EKlein and GFR think John Edwards is to blame for the Modo Hair Story Fiasco. I join with Scott Lemieux in placing the onus purely on Dowd and her peers in the media:
The error they're making, I think, it to assume that these charges have some sort of objective merit to someone, or that there's some way of avoiding having junior high narratives being developed about you. Consider what similar advice given to Al Gore would look like (and there are many people who blamed Gore for running a horrible, horrible campaign and not adapting to the media.) He wouldn't be able to wear "earth tone" suits, or casual jackets, or Armani suits, or work clothes...actually, I'm not sure what he could wear. He couldn't discuss past political achievements because the media would distort them and make them look arrogant. He can't pass on things a newspaper told him about his friend's novel because it might not turn out to be fully true. He can't pay a feminist consultant. And on and on and on. And if he had done all of these things, Dowd, Rich, Connolly, et al. still would have just made stuff up out of whole cloth, as they in fact did. And it's the same thing with Kerry. If he engages in his actual hobbies, he's an upper class twit. If he does anything else, he's a phony.
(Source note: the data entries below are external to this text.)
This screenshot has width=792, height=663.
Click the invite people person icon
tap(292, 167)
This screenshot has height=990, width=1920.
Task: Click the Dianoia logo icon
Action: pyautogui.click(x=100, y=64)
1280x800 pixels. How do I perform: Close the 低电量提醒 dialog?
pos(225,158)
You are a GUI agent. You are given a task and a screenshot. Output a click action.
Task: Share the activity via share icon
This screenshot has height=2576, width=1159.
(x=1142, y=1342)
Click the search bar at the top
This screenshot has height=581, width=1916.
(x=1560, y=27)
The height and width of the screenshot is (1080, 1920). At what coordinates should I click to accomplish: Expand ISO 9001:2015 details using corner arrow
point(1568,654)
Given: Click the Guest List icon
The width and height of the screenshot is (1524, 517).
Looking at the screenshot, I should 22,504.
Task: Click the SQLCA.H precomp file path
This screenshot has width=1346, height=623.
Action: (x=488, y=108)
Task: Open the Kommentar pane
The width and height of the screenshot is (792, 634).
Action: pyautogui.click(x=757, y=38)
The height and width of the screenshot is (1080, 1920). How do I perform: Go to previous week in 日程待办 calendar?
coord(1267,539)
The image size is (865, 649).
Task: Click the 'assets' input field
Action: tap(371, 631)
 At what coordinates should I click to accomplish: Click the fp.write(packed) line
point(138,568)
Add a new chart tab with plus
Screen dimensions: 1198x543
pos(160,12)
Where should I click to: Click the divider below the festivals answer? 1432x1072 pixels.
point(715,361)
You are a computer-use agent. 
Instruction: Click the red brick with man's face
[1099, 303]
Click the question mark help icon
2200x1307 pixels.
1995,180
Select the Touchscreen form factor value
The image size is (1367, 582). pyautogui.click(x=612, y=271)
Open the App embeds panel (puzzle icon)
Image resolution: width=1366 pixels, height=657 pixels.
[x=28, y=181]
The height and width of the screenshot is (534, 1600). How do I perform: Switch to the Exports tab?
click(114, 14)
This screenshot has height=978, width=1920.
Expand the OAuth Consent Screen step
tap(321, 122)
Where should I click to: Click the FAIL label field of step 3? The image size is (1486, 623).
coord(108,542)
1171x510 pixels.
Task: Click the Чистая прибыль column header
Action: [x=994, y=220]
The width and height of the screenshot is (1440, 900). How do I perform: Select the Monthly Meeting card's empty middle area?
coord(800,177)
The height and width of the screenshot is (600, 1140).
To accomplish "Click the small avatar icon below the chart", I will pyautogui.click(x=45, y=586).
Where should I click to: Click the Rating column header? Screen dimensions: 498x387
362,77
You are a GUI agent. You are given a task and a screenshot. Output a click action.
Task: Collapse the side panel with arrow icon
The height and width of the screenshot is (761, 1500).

One should note that there's a trap here designed to make it impossible, in practice, for anyone to advocate effectively on behalf of working class Americans. It's simply not possible, given the way the American political system works, for a person to be in a position to run for president without having achieved high socioeconomic status. A person will, in that position, be condemned by the press as a hypocrite if he acts like someone with money, and condemned by the press as a phony if he acts like someone without money (indeed, Edwards even got in trouble earlier for acting like a working class person who got rich and bought a tastelessly large house). Meanwhile, someone like George W. Bush who eschews the interests of working class Americans in favor culturalist posturing can get a free pass on sailing in Kennebunkport, and a free pass on phony working class affectations. No real person can uniformly avoid these "errors" -- it's the media dynamic that needs to change.
UPDATE: Also -- what Paul Waldman said. The fact that Maureen Dowd is literally recycling Republican National Committee talking points tells you 90 percent of what you need to know about this.


As I said on the LGM website, the only way the dynamic changes is for the Dems to start getting aggressive, with both the GOP and the press. You're right about the class issue, but another pernicious meme working here is that Dems are all girly-men (except for HRC, who's a castrating bitch). This underlies the damaging perception that only the GOP can be trusted with security. The Dems have simply got to stop being passive (which LGM unfortunately advocated: "ignore them"), and make the GOP and the media afraid of them (the way the media and the Dems are already afraid of the GOP). I thought Kerry should have aggressively challenged Bush' draft-dodging in response to the Swift Boat smears, and Edwards should point out the idiocy of talking about haircuts when people are dying in Iraq. The only prominent Dem who seems to get it is Pelosi: her responses to Bush' attacks have been dismissive to the point of contempt. That's perfect, and I'm sure that's part of her rising popularity, despite the VRWC against her.